[START OF THE RECORDS]

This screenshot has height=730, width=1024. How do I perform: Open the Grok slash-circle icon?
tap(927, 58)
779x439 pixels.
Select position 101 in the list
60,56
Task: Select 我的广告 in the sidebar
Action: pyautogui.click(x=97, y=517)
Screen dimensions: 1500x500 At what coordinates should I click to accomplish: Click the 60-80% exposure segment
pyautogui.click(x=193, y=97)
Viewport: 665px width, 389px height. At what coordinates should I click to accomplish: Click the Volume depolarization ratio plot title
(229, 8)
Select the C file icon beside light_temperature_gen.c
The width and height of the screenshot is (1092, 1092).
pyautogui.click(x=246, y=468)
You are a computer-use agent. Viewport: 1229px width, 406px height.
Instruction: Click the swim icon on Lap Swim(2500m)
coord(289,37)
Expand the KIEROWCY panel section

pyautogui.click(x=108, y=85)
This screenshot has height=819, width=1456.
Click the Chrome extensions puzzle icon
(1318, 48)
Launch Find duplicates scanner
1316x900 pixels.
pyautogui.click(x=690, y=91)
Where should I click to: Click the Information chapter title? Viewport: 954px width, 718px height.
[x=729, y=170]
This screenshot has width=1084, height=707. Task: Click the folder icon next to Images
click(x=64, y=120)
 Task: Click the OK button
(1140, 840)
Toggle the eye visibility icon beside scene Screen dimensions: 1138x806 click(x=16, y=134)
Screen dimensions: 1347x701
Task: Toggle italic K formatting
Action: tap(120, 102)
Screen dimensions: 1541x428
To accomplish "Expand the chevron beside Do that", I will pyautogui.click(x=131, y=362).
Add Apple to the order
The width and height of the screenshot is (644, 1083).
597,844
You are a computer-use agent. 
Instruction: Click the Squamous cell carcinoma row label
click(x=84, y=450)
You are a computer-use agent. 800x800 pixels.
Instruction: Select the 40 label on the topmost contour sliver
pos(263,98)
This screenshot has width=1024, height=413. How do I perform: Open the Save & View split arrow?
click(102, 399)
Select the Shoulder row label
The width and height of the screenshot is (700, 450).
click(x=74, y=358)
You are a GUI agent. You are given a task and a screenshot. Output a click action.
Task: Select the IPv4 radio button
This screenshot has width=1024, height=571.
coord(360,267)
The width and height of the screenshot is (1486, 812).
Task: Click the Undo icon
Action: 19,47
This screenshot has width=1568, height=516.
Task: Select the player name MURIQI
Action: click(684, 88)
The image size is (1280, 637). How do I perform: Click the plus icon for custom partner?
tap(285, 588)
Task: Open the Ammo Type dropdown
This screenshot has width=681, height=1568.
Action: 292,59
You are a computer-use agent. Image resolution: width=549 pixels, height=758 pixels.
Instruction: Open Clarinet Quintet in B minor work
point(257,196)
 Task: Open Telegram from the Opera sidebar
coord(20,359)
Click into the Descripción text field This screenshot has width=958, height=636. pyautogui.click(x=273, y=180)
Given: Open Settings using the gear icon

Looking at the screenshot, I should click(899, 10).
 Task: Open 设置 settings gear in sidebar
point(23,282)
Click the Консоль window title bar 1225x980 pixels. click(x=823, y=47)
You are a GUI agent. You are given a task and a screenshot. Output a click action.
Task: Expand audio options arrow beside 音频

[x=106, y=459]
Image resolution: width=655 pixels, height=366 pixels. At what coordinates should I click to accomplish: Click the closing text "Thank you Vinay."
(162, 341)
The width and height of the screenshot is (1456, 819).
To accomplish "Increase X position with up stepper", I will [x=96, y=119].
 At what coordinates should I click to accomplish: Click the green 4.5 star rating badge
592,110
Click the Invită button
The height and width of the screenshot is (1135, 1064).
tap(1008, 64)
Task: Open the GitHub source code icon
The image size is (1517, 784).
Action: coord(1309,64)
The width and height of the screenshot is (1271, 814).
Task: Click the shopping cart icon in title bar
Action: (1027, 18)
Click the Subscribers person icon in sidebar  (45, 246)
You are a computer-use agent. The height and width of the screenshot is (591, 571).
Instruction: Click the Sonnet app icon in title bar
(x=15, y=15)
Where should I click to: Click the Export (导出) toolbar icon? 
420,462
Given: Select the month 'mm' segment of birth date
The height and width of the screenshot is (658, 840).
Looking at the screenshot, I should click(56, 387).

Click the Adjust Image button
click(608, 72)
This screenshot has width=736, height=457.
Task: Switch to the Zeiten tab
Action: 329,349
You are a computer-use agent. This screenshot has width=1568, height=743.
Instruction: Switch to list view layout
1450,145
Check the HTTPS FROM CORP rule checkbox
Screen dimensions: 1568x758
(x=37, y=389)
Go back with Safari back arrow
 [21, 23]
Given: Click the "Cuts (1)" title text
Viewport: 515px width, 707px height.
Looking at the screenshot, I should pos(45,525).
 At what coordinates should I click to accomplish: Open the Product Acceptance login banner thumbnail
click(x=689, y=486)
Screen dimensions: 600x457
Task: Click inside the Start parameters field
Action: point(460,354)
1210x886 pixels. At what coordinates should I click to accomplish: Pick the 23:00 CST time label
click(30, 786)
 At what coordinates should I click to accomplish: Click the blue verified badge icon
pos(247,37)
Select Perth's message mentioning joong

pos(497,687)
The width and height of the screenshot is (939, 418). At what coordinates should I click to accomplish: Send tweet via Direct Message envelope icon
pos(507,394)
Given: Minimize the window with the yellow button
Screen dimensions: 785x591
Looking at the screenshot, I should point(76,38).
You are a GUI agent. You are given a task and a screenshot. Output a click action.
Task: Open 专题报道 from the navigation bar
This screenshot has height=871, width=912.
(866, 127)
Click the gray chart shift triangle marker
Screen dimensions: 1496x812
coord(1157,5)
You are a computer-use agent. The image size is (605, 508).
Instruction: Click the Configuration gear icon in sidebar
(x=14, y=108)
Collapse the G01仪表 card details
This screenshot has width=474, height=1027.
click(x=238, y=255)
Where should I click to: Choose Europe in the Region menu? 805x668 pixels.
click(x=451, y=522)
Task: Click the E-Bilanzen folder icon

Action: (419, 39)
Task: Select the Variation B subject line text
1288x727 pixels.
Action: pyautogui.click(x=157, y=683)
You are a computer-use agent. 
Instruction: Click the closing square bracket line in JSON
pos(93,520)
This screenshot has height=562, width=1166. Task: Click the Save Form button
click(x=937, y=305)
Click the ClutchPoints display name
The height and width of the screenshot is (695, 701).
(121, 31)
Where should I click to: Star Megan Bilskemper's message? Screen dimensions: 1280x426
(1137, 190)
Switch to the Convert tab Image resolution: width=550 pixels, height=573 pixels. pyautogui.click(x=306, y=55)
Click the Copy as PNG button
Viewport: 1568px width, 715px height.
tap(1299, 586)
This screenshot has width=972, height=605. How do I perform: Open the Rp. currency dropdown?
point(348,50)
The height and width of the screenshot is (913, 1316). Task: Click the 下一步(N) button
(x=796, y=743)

[END OF THE RECORDS]

WHAT YOU SHOULD DO:
Convert the records above into a JSON list of strings, with each line as a separate string and blank lines omitted.

SOLVED EXERCISE:
[
  "This screenshot has height=730, width=1024. How do I perform: Open the Grok slash-circle icon?",
  "tap(927, 58)",
  "779x439 pixels.",
  "Select position 101 in the list",
  "60,56",
  "Task: Select 我的广告 in the sidebar",
  "Action: pyautogui.click(x=97, y=517)",
  "Screen dimensions: 1500x500 At what coordinates should I click to accomplish: Click the 60-80% exposure segment",
  "pyautogui.click(x=193, y=97)",
  "Viewport: 665px width, 389px height. At what coordinates should I click to accomplish: Click the Volume depolarization ratio plot title",
  "(229, 8)",
  "Select the C file icon beside light_temperature_gen.c",
  "The width and height of the screenshot is (1092, 1092).",
  "pyautogui.click(x=246, y=468)",
  "You are a computer-use agent. Viewport: 1229px width, 406px height.",
  "Instruction: Click the swim icon on Lap Swim(2500m)",
  "coord(289,37)",
  "Expand the KIEROWCY panel section",
  "pyautogui.click(x=108, y=85)",
  "This screenshot has height=819, width=1456.",
  "Click the Chrome extensions puzzle icon",
  "(1318, 48)",
  "Launch Find duplicates scanner",
  "1316x900 pixels.",
  "pyautogui.click(x=690, y=91)",
  "Where should I click to: Click the Information chapter title? Viewport: 954px width, 718px height.",
  "[x=729, y=170]",
  "This screenshot has width=1084, height=707. Task: Click the folder icon next to Images",
  "click(x=64, y=120)",
  " Task: Click the OK button",
  "(1140, 840)",
  "Toggle the eye visibility icon beside scene Screen dimensions: 1138x806 click(x=16, y=134)",
  "Screen dimensions: 1347x701",
  "Task: Toggle italic K formatting",
  "Action: tap(120, 102)",
  "Screen dimensions: 1541x428",
  "To accomplish \"Expand the chevron beside Do that\", I will pyautogui.click(x=131, y=362).",
  "Add Apple to the order",
  "The width and height of the screenshot is (644, 1083).",
  "597,844",
  "You are a computer-use agent. ",
  "Instruction: Click the Squamous cell carcinoma row label",
  "click(x=84, y=450)",
  "You are a computer-use agent. 800x800 pixels.",
  "Instruction: Select the 40 label on the topmost contour sliver",
  "pos(263,98)",
  "This screenshot has width=1024, height=413. How do I perform: Open the Save & View split arrow?",
  "click(102, 399)",
  "Select the Shoulder row label",
  "The width and height of the screenshot is (700, 450).",
  "click(x=74, y=358)",
  "You are a GUI agent. You are given a task and a screenshot. Output a click action.",
  "Task: Select the IPv4 radio button",
  "This screenshot has width=1024, height=571.",
  "coord(360,267)",
  "The width and height of the screenshot is (1486, 812).",
  "Task: Click the Undo icon",
  "Action: 19,47",
  "This screenshot has width=1568, height=516.",
  "Task: Select the player name MURIQI",
  "Action: click(684, 88)",
  "The image size is (1280, 637). How do I perform: Click the plus icon for custom partner?",
  "tap(285, 588)",
  "Task: Open the Ammo Type dropdown",
  "This screenshot has width=681, height=1568.",
  "Action: 292,59",
  "You are a computer-use agent. Image resolution: width=549 pixels, height=758 pixels.",
  "Instruction: Open Clarinet Quintet in B minor work",
  "point(257,196)",
  " Task: Open Telegram from the Opera sidebar",
  "coord(20,359)",
  "Click into the Descripción text field This screenshot has width=958, height=636. pyautogui.click(x=273, y=180)",
  "Given: Open Settings using the gear icon",
  "Looking at the screenshot, I should click(899, 10).",
  " Task: Open 设置 settings gear in sidebar",
  "point(23,282)",
  "Click the Консоль window title bar 1225x980 pixels. click(x=823, y=47)",
  "You are a GUI agent. You are given a task and a screenshot. Output a click action.",
  "Task: Expand audio options arrow beside 音频",
  "[x=106, y=459]",
  "Image resolution: width=655 pixels, height=366 pixels. At what coordinates should I click to accomplish: Click the closing text \"Thank you Vinay.\"",
  "(162, 341)",
  "The width and height of the screenshot is (1456, 819).",
  "To accomplish \"Increase X position with up stepper\", I will [x=96, y=119].",
  " At what coordinates should I click to accomplish: Click the green 4.5 star rating badge",
  "592,110",
  "Click the Invită button",
  "The height and width of the screenshot is (1135, 1064).",
  "tap(1008, 64)",
  "Task: Open the GitHub source code icon",
  "The image size is (1517, 784).",
  "Action: coord(1309,64)",
  "The width and height of the screenshot is (1271, 814).",
  "Task: Click the shopping cart icon in title bar",
  "Action: (1027, 18)",
  "Click the Subscribers person icon in sidebar  (45, 246)",
  "You are a computer-use agent. The height and width of the screenshot is (591, 571).",
  "Instruction: Click the Sonnet app icon in title bar",
  "(x=15, y=15)",
  "Where should I click to: Click the Export (导出) toolbar icon? ",
  "420,462",
  "Given: Select the month 'mm' segment of birth date",
  "The height and width of the screenshot is (658, 840).",
  "Looking at the screenshot, I should click(56, 387).",
  "Click the Adjust Image button",
  "click(608, 72)",
  "This screenshot has width=736, height=457.",
  "Task: Switch to the Zeiten tab",
  "Action: 329,349",
  "You are a computer-use agent. This screenshot has width=1568, height=743.",
  "Instruction: Switch to list view layout",
  "1450,145",
  "Check the HTTPS FROM CORP rule checkbox",
  "Screen dimensions: 1568x758",
  "(x=37, y=389)",
  "Go back with Safari back arrow",
  " [21, 23]",
  "Given: Click the \"Cuts (1)\" title text",
  "Viewport: 515px width, 707px height.",
  "Looking at the screenshot, I should pos(45,525).",
  " At what coordinates should I click to accomplish: Open the Product Acceptance login banner thumbnail",
  "click(x=689, y=486)",
  "Screen dimensions: 600x457",
  "Task: Click inside the Start parameters field",
  "Action: point(460,354)",
  "1210x886 pixels. At what coordinates should I click to accomplish: Pick the 23:00 CST time label",
  "click(30, 786)",
  " At what coordinates should I click to accomplish: Click the blue verified badge icon",
  "pos(247,37)",
  "Select Perth's message mentioning joong",
  "pos(497,687)",
  "The width and height of the screenshot is (939, 418). At what coordinates should I click to accomplish: Send tweet via Direct Message envelope icon",
  "pos(507,394)",
  "Given: Minimize the window with the yellow button",
  "Screen dimensions: 785x591",
  "Looking at the screenshot, I should point(76,38).",
  "You are a GUI agent. You are given a task and a screenshot. Output a click action.",
  "Task: Open 专题报道 from the navigation bar",
  "This screenshot has height=871, width=912.",
  "(866, 127)",
  "Click the gray chart shift triangle marker",
  "Screen dimensions: 1496x812",
  "coord(1157,5)",
  "You are a computer-use agent. The image size is (605, 508).",
  "Instruction: Click the Configuration gear icon in sidebar",
  "(x=14, y=108)",
  "Collapse the G01仪表 card details",
  "This screenshot has width=474, height=1027.",
  "click(x=238, y=255)",
  "Where should I click to: Choose Europe in the Region menu? 805x668 pixels.",
  "click(x=451, y=522)",
  "Task: Click the E-Bilanzen folder icon",
  "Action: (419, 39)",
  "Task: Select the Variation B subject line text",
  "1288x727 pixels.",
  "Action: pyautogui.click(x=157, y=683)",
  "You are a computer-use agent. ",
  "Instruction: Click the closing square bracket line in JSON",
  "pos(93,520)",
  "This screenshot has height=562, width=1166. Task: Click the Save Form button",
  "click(x=937, y=305)",
  "Click the ClutchPoints display name",
  "The height and width of the screenshot is (695, 701).",
  "(121, 31)",
  "Where should I click to: Star Megan Bilskemper's message? Screen dimensions: 1280x426",
  "(1137, 190)",
  "Switch to the Convert tab Image resolution: width=550 pixels, height=573 pixels. pyautogui.click(x=306, y=55)",
  "Click the Copy as PNG button",
  "Viewport: 1568px width, 715px height.",
  "tap(1299, 586)",
  "This screenshot has width=972, height=605. How do I perform: Open the Rp. currency dropdown?",
  "point(348,50)",
  "The height and width of the screenshot is (913, 1316). Task: Click the 下一步(N) button",
  "(x=796, y=743)"
]